Stored items:
>>>>>

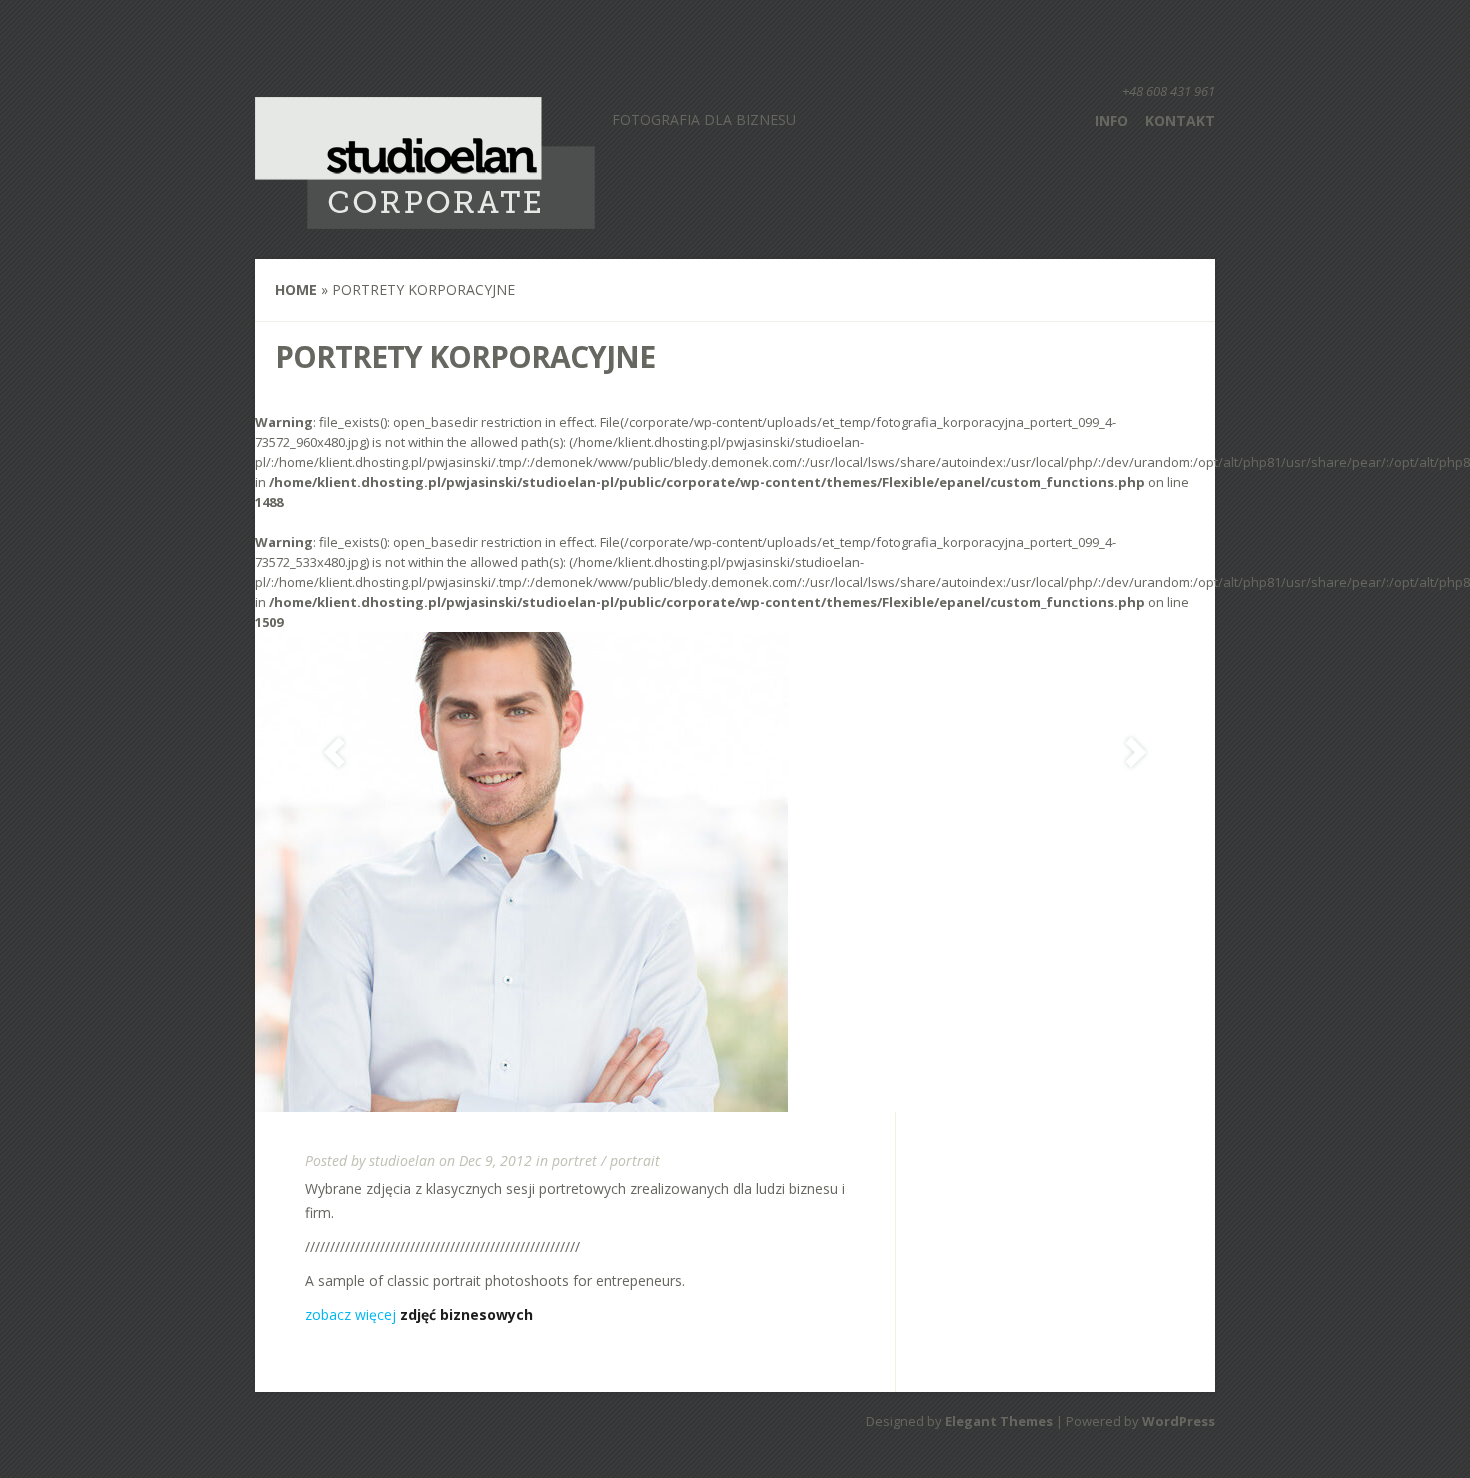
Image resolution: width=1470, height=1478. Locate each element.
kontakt (1180, 120)
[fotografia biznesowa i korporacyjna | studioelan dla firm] (425, 216)
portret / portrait (606, 1160)
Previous (334, 752)
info (1111, 120)
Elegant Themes (999, 1421)
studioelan (402, 1160)
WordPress (1178, 1421)
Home (296, 289)
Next (1136, 752)
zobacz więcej (419, 1314)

<<<<<

Problem ▸ Your answer should consist only of the lines from the one with "portret / portrait (606, 1160)" through the end of the data above, reproduced exactly.

Written response ▸
portret / portrait (606, 1160)
Previous (334, 752)
info (1111, 120)
Elegant Themes (999, 1421)
studioelan (402, 1160)
WordPress (1178, 1421)
Home (296, 289)
Next (1136, 752)
zobacz więcej (419, 1314)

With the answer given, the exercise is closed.